Wednesday, December 26, 2018

"Canned loop": the pre and the Odyssey of machine translation


I don't think that you can forget one of the first times that I used Google translate and wrote the name "James Bond" the translator. The result was "Canned loop" (must admit that it is a fair translation). That was the translation that we got in those days. We all agree that has come a long way since the 2000s until it launched officially as the translator of Google in April 2006. Although we are miles away from those early attempts at machine translation, GMT, or more recently renamed GNAT (Google Neural Machine Translation), system is not without limitations.

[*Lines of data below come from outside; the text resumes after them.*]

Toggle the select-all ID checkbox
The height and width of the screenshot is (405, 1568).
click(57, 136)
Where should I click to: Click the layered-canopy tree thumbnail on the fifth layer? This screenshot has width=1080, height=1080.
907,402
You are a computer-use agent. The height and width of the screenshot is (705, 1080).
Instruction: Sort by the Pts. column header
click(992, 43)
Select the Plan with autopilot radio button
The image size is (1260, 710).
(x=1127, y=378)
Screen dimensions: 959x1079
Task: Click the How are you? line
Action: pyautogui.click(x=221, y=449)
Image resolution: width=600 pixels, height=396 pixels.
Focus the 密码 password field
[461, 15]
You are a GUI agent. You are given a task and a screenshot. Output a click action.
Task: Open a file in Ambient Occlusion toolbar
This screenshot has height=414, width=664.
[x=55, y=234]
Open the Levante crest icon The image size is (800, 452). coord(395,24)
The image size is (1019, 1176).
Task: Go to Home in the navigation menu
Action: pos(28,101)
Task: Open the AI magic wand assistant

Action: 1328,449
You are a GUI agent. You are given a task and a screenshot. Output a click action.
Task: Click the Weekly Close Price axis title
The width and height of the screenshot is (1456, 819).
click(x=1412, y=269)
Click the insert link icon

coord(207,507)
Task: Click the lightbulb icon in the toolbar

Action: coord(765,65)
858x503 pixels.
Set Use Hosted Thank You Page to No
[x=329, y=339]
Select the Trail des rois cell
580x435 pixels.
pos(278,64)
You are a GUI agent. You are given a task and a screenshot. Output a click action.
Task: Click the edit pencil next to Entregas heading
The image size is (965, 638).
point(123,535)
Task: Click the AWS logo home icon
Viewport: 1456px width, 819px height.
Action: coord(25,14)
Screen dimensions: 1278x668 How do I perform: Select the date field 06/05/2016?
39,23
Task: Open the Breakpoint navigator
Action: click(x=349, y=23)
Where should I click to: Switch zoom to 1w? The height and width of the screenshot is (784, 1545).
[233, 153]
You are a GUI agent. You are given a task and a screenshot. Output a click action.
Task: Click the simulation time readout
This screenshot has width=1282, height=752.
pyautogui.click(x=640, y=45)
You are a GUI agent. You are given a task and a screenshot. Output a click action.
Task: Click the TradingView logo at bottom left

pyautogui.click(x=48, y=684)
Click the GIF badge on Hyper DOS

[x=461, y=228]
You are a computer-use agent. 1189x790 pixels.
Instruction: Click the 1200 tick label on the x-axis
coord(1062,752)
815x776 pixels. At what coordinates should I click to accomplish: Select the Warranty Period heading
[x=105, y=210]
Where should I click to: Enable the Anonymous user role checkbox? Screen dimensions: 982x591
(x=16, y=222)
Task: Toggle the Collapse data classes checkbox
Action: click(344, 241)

It seems that the artificial intelligence of the system is not enough to decide when it comes to consistency. For example, we usually see the same term translated differently in different segments. And, if you add a file unreliable source, such as for example, a converted file not premeditated... well, we are in serious trouble.
Projects with automatic translation, which usually involve post-editing, require this step mainly to increase productivity (i.e., the amount of words that one can process per day), and consequently, to make the work more quick. Today, machine translation is reliable to accelerate the translation process, but this does not mean that the system only will do the job. As we have already mentioned, we are far from "Canned loop", but there are still problems that we must solve. Even in some cases post-editing required more work, since we have to pay attention to the inconsistencies of machine translation, and often ended up more than postmeridian reintroduce. But fear not, it is still a more agile process that increases the amount of work we can do in a day.
Not only is it necessary to pay attention to the generated by machine translation inconsistencies, but that is of utmost importance to know the contents of the file source before applying the automatic translation. Here is where the per comes into play. In a previous publication, we mentioned that the converted files and copying content can generate unnecessary as labels problems when climbs the file translation tool if the passage of per-editing is not. The same applies to projects that are made with automatic translation. The labels are not the only problem. We also have the problem of incomplete sentences, the letters that are converted into numbers or symbols, which are not recognized by the system. And if they do, the system interprets something that makes no sense in our context.
Therefore, the point is that whenever we have a project of post-editing with files that need pre-editing, not we omitted this step. Our customers rely on our responsibility and professionalism when agreeing to pay for the service of pre-editing. They do not expect a translation trazanesca because that can do it for themselves. They expect us to take all measures necessary to ensure the consistency, and a good smooth translation that not appear automatically and to keep the original meaning. And to achieve that, we need to start improving the source file.